There are many theories out  there about why we have seen a huge uptick in violence in Mexico – now running close to 25,000 homicides a year. An interesting academic paper by Melissa Dell, PhD candidate at the Massachusetts Institute of Technology (MIT),  tests one particular theory – elaborated by Eduardo Guerrero among others — that the policies spearheaded by Calderón and the PAN more generally have actually caused the increase in violence.  To do so she uses statistical models to examine how PAN victories in close mayoral elections affect violence locally, and whether they have “spillover effects”, causing traffickers to divert their routes to neighboring municipalities.

She finds that when a new PAN mayor comes in after a close election, homicides become 9 percent more likely, and drug traffickers are much more prone to have confrontations with the police.
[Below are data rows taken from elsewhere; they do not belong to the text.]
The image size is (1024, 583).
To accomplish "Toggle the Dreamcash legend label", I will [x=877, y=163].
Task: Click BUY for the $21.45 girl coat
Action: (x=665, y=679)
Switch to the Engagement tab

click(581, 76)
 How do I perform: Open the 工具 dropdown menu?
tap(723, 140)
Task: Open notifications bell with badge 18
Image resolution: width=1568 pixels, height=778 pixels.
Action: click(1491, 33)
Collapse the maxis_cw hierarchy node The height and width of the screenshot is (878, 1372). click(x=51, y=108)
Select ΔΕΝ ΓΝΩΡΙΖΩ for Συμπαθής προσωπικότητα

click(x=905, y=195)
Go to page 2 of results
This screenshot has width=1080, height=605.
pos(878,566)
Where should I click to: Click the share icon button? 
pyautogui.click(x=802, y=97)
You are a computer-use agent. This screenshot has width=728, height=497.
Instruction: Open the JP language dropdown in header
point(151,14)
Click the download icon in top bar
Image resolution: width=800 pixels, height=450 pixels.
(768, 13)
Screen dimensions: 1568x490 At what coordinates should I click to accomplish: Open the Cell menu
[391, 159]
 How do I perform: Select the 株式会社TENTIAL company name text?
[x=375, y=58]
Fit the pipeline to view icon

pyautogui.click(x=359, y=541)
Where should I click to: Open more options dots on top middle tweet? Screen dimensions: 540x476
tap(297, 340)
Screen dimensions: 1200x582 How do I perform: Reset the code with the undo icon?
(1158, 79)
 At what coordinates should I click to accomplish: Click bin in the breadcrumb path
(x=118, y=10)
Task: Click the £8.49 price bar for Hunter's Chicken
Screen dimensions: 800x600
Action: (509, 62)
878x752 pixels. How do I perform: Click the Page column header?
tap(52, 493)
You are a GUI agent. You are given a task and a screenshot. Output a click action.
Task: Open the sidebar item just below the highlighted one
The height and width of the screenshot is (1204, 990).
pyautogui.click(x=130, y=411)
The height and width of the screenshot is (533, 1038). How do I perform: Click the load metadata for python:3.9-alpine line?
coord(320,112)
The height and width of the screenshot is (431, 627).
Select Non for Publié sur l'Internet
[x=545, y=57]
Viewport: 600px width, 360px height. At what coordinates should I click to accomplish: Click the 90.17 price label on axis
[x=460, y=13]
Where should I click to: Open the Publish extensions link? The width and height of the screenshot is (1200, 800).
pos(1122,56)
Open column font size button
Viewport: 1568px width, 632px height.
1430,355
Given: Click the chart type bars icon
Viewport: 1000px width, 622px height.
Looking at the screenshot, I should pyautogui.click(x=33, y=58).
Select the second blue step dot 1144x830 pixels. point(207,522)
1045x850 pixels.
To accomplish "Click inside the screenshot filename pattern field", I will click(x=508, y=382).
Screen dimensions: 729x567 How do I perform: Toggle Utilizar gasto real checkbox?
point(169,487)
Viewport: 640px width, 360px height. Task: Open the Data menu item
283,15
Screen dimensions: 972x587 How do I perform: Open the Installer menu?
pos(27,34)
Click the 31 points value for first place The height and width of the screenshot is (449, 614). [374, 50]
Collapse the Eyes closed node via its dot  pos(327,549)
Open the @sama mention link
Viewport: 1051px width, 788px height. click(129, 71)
The movement of drugs also shifts to nearby towns  — causing an increase in violence there — confirming the so-called cucaracha, or cockroach, effect.  Dell argues that government’s policy is behind these statistically significant differences, and specifically that  the PAN’s decisions — from top to bottom — to take on drug traffickers more aggressively than other parties is behind the surge.

This rigorous analysis is extremely helpful, and is the type of work that academics should be sharing with policymakers on both sides of the border. Yet we should also be mindful of the limitations.  For one, Dell only considers locally produced drugs – marijuana, heroin, meth – leaving out the biggest cash cow, cocaine. Her analysis also exclusively focuses on drugs and not organized criminal groups’ other businesses such as extortion, kidnapping and human trafficking (she does nod to these, but finds no adequate dataset to use). As the business model has changed, so too have the targets, bringing these criminal groups much closer to the general population –as customers and as prey.

This leads to the third limitation – the assumption that “more than 85 percent of the [drug] violence consists of people involved in the drug trade killing each other,” a figure repeated a number of times without any footnotes. Though this has also been the mantra of the federal government over the last five years, so far neither the Mexican government nor outside sources have provided any proof that this is true. Of the nearly 50,000 drug trade-related deaths since 2006, the Attorney General’s office has investigated less than 1,000 (and solved less than 350). Given the shifting commercial interests of the criminals (bringing them closer to innocent civilians), it seems doubtful that the deaths are  still almost all between the gangsters themselves, or that the percentage of bad guys killing bad guys hasn’t changed.  Indeed, as a recent Human Rights Watch report points out, there are many cases of misclassification, where the authorities presume that murder victims are linked to drug traffickers until proven otherwise (which they rarely are, since the Attorney General’s office investigates less than 2 percent of the killings). The rise in extrajudicial killings by the military, also laid out in detail by Human Rights Watch, further questions these claims.

Finally Dell makes the assumption –  repeated in the press and elsewhere – that drug-related violence picked up with Calderón and his “war against narcotraffickers.” But the data show that the uptick started earlier, under president Fox, increasing some 40 percent from 2004 to 2005, and another 25 percent from 2005-2006. This doesn’t necessarily disqualify a PAN-ista effect (given both Fox and Calderón hail from the same party), but it needs to be explored more, as the security policies of the two differed in some respects.

The paper provides some policy suggestions, particularly regarding how to best use scarce law enforcement resources (for starters, don’t set up roadblocks). But the other more ominous implication is that if drug traffickers are rational economic actors, and PAN victories are so costly for them (in terms of relocating their routes or bringing in competitors), it makes sense for them to invest up front – and buy more local elections. As we head into 2012, all should be worried about this conclusion.

Published in conjunction with Latin America’s Moment at the Council on Foreign Relations.